* _EXERCISE DETAILS_
Find the line with "Image resolution: width=1300" in the records below. Copy it and every line after it, up to and including the line with "The height and".

* _Stored data entries_
────────────────

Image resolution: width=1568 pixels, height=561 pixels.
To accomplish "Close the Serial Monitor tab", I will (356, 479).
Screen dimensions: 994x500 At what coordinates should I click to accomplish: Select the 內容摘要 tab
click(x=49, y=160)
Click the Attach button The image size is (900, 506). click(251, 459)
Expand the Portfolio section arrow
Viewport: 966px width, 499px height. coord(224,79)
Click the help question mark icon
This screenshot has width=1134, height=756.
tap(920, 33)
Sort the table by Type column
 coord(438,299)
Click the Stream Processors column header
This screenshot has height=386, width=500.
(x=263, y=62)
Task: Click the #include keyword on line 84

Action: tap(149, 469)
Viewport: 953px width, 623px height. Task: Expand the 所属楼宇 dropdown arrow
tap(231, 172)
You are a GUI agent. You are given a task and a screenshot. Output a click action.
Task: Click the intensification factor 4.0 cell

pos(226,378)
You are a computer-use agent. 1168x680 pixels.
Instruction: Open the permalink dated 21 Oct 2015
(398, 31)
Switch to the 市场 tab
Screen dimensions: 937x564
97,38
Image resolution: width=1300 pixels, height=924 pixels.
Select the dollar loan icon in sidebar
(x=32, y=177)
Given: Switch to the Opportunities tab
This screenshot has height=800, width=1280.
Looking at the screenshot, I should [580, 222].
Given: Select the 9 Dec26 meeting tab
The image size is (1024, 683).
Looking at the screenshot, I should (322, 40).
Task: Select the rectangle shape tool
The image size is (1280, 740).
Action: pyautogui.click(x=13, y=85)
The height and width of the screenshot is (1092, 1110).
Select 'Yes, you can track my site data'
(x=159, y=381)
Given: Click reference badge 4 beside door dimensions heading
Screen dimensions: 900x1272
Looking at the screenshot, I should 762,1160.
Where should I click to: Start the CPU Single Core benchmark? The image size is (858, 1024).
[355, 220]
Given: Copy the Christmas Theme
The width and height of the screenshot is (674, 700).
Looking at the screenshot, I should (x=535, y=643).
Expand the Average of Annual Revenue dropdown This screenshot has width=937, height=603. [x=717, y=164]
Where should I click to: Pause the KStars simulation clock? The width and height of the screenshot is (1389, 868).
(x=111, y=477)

────────────────

* _RESPONSE BOX_
Image resolution: width=1300 pixels, height=924 pixels.
Select the dollar loan icon in sidebar
(x=32, y=177)
Given: Switch to the Opportunities tab
This screenshot has height=800, width=1280.
Looking at the screenshot, I should [580, 222].
Given: Select the 9 Dec26 meeting tab
The image size is (1024, 683).
Looking at the screenshot, I should (322, 40).
Task: Select the rectangle shape tool
The image size is (1280, 740).
Action: pyautogui.click(x=13, y=85)
The height and width of the screenshot is (1092, 1110).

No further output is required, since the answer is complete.